== TEXTAUSZUG

In Münster steht der 86jährige Boreslavs Maikovskis wegen Mordes und Beihilfe zum Mord 48 Jahre nach der Tat vor Gericht / Schon 1965 in der Sowjetunion in Abwesenheit zum Tode verurteilt / 1987 aus den USA in die BRD gekommen / Prozeß wegen Herzattacken unterbrochen  ■  Von Walter Jakobs

Münster (taz) - Vor dem Landgericht Münster begann am Donnerstag der Prozeß gegen den in Haft sitzenden 86jährigen Rentner Boreslavs Maikovskis, der angeklagt ist, am 3. Januar 1942 an der Ermordung von 170 Menschen aus dem lettischen Dorf Audrini beteiligt gewesen zu sein. Darüber hinaus wirft ihm die Anklage, vertreten durch den Leiter der Dortmunder Zentralstelle für die Bearbeitung nationalsozialistischer Massenverbrechen, Oberstaatsanwalt Schacht, vor, am 2. Mai 1942 angeordnet zu haben, im Rahmen eines Einsatzes gegen Partisanen in Lettland den Juden Falk Bosch „zur Abschreckung“ zu erhängen. Die 170 Menschen, darunter Frauen und Kinder, sind nach Schachts Darstellung in einem Wald in der Nähe von Audrina erschossen worden. Während des etwa 90 Minuten andauernden Massakers mußten Frauen und Kinder der Ermordung ihrer Leidensgenossen zusehen, bevor sie selbst starben.

====
== AUSZUG DER ZEILEN

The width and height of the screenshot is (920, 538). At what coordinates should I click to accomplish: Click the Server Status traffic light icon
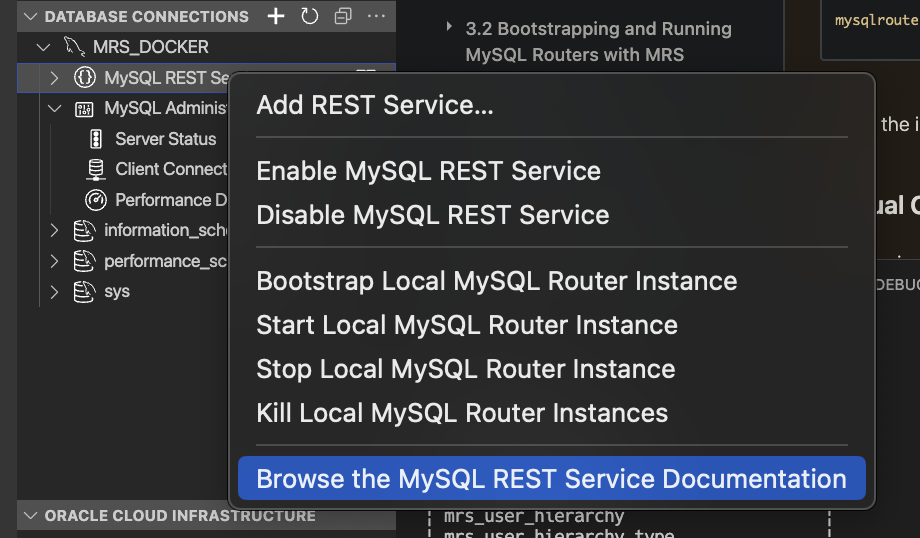[x=96, y=139]
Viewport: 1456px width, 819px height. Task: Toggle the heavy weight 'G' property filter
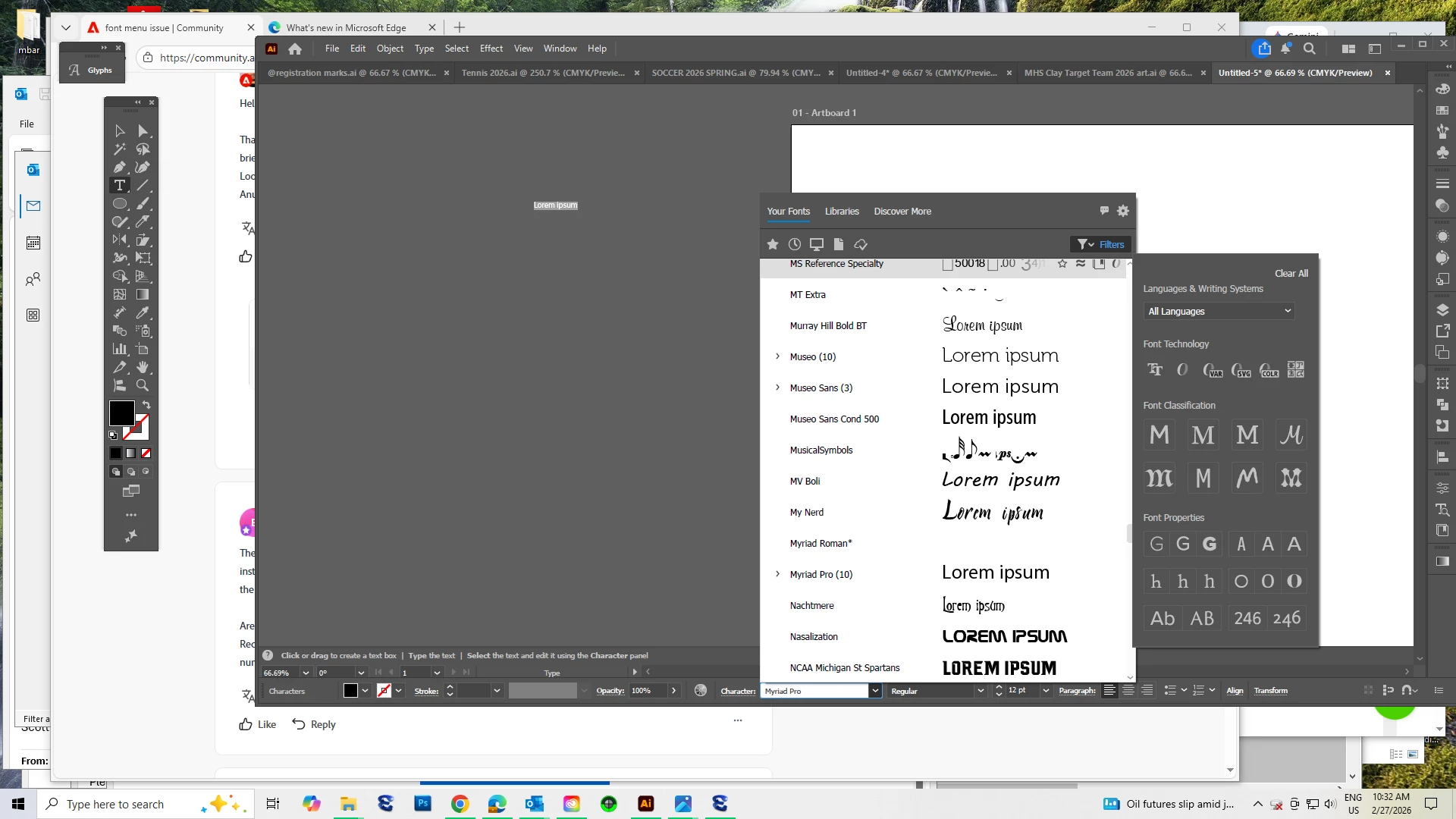click(1210, 544)
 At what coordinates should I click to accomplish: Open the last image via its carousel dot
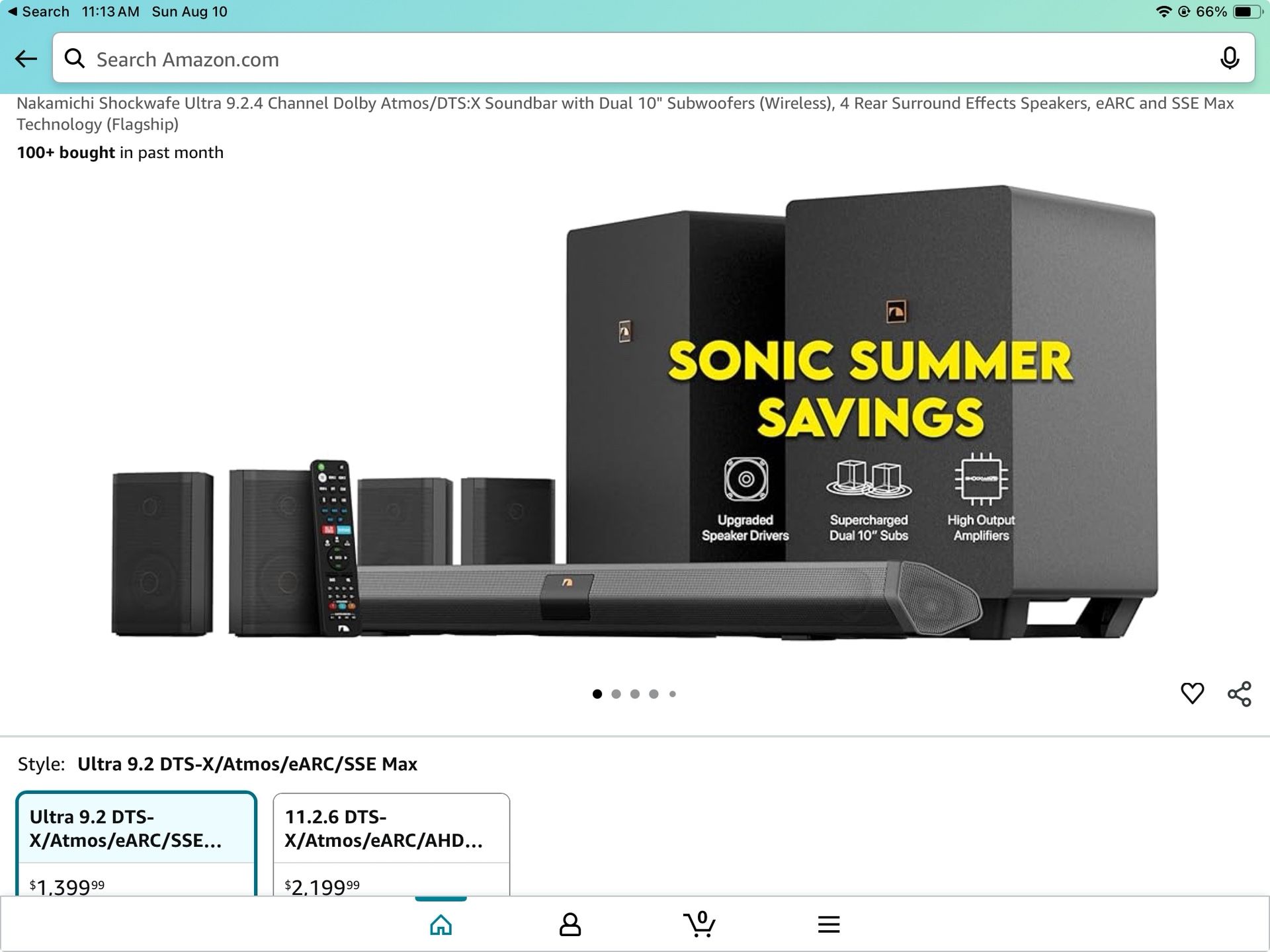[x=673, y=694]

====

**AUFGABE**
Schreibe den Prozessbericht von „Münster (taz) - Vor“ bis „sie selbst starben.“ ab und benenne dabei „Rentner“ in „Pensionär“ um. Die Zeilen sind eigenständiges Material und gehören nicht zum Prozessbericht.

**ANTWORT**
Münster (taz) - Vor dem Landgericht Münster begann am Donnerstag der Prozeß gegen den in Haft sitzenden 86jährigen Pensionär Boreslavs Maikovskis, der angeklagt ist, am 3. Januar 1942 an der Ermordung von 170 Menschen aus dem lettischen Dorf Audrini beteiligt gewesen zu sein. Darüber hinaus wirft ihm die Anklage, vertreten durch den Leiter der Dortmunder Zentralstelle für die Bearbeitung nationalsozialistischer Massenverbrechen, Oberstaatsanwalt Schacht, vor, am 2. Mai 1942 angeordnet zu haben, im Rahmen eines Einsatzes gegen Partisanen in Lettland den Juden Falk Bosch „zur Abschreckung“ zu erhängen. Die 170 Menschen, darunter Frauen und Kinder, sind nach Schachts Darstellung in einem Wald in der Nähe von Audrina erschossen worden. Während des etwa 90 Minuten andauernden Massakers mußten Frauen und Kinder der Ermordung ihrer Leidensgenossen zusehen, bevor sie selbst starben.